L’accès distant des constructeurs
Chaque machine sous contrat de maintenance doit être joignable par son constructeur — sans boîtier dédié ni port ouvert : voir la télémaintenance industrielle.
L’étage IA
Des assistants qui interrogent l’état de la flotte et documentent les incidents — la pierre angulaire de cette page : exposer les capacités machines aux IA.
Le socle : un réseau privé par agent logiciel
Le socle de l’usine connectée n’est ni une plateforme cloud ni un boîtier : c’est un agent logiciel installé sur les machines et les passerelles, qui les met sur un réseau privé commun.
- L’agent s’installe sur ce qui existe déjà : PC d’IHM, poste de supervision, PC industriel, passerelle Linux, NVIDIA Jetson, terminal Android — et le navigateur peut devenir un nœud (WASM).
- Zéro port entrant : chaque agent n’établit que des connexions sortantes et traverse le pare-feu usine, le CGNAT et les liens 4G/5G sans aucune règle à demander.
- Chiffrement de bout en bout : QUIC/TLS 1.3, clés Ed25519, établissement de clés hybride post-quantique — les relais éventuels ne voient que des paquets opaques.
- MagicDNS et ACL : chaque machine porte un nom stable, chaque flux est autorisé explicitement — voir politiques et ACL.
- Le multicast passe : mDNS, SSDP, DDS — la découverte d’appareils fonctionne entre sites comme dans l’atelier, voir le domaine de diffusion.
Collecter les données machines, ligne par ligne
La collecte ne se décrète pas usine entière : elle se construit ligne par ligne, avec des flux bornés dans un seul sens quand c’est possible.
- 1Enrôlez la machine ou la passerelle de ligneUne clé à usage unique générée depuis la console, une commande sur place : la ligne rejoint le réseau avec sa propre identité.
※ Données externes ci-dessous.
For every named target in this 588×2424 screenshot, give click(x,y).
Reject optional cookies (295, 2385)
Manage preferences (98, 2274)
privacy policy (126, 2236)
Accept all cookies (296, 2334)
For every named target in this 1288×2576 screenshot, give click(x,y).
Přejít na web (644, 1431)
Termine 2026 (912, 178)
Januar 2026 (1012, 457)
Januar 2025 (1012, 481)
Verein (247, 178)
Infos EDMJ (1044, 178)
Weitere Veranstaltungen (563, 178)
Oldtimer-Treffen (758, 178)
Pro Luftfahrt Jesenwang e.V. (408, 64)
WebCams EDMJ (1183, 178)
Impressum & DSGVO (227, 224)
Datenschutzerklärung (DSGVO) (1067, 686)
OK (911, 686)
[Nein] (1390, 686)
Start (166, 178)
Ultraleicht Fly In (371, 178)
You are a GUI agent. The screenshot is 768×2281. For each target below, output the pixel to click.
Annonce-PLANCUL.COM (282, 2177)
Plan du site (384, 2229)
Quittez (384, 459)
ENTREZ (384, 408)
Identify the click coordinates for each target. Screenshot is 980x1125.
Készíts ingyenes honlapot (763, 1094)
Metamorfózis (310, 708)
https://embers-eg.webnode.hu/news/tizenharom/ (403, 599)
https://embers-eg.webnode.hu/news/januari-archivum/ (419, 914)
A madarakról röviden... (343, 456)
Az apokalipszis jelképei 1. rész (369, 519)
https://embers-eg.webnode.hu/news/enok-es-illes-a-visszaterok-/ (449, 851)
Un équipement sans OS est joint via la passerelle, hôte par hôte.
- 2Laissez parler les protocoles existantsLe serveur OPC UA se consulte à son adresse overlay, le broker MQTT reçoit les mesures, le Modbus TCP remonte — voir Modbus, SCADA et automates.
- 3Couvrez le legacy sérieCompteurs et instruments RS-485 se lisent à distance via le port série sur IP (bêta) — voir Modbus RTU à distance.
- 4Bornez le flux par ACLLa collecte monte de la ligne vers l’historian — et c’est tout : aucune règle n’autorise le chemin inverse, le poste bureautique ne joint pas l’automate.
L’accès distant des constructeurs, sans DMZ
Une usine connectée héberge des machines de plusieurs constructeurs, chacun avec son contrat de maintenance. Multiplier les boîtiers et les VPN d’exception ne passe pas à l’échelle — et chaque exception affaiblit la politique.
- Un accès par machine et par contrat : le constructeur joint sa machine, sur les services prévus — le reste de l’usine n’existe pas pour lui.
- Chaque session est journalisée : qui, quelle machine, quand — le dossier de preuve se constitue tout seul.
- La révocation est immédiate en fin de contrat, sans toucher aux accès des autres constructeurs.
L’étage IA : la flotte exposée aux assistants
La dernière étape de l’usine connectée est en train de s’écrire : brancher des assistants IA sur la flotte. Le pont MCP local permet à chaque logiciel de bord — contrôleur de robot, supervision, logiciel métier — de publier ses capacités auprès du client VIGIL de sa machine ; l’assistant, lui, se connecte à un seul endroit et découvre un inventaire vivant de la flotte.
- Interroger l’état de santé des équipements d’un site en un appel d’outil, sans intégration sur mesure.
- Corréler les erreurs d’un contrôleur avec celles du reste de la flotte, puis documenter l’incident automatiquement.
- Agir — recalibrage, redémarrage d’un service — dans les limites exactes de la politique de la console, chaque appel étant journalisé.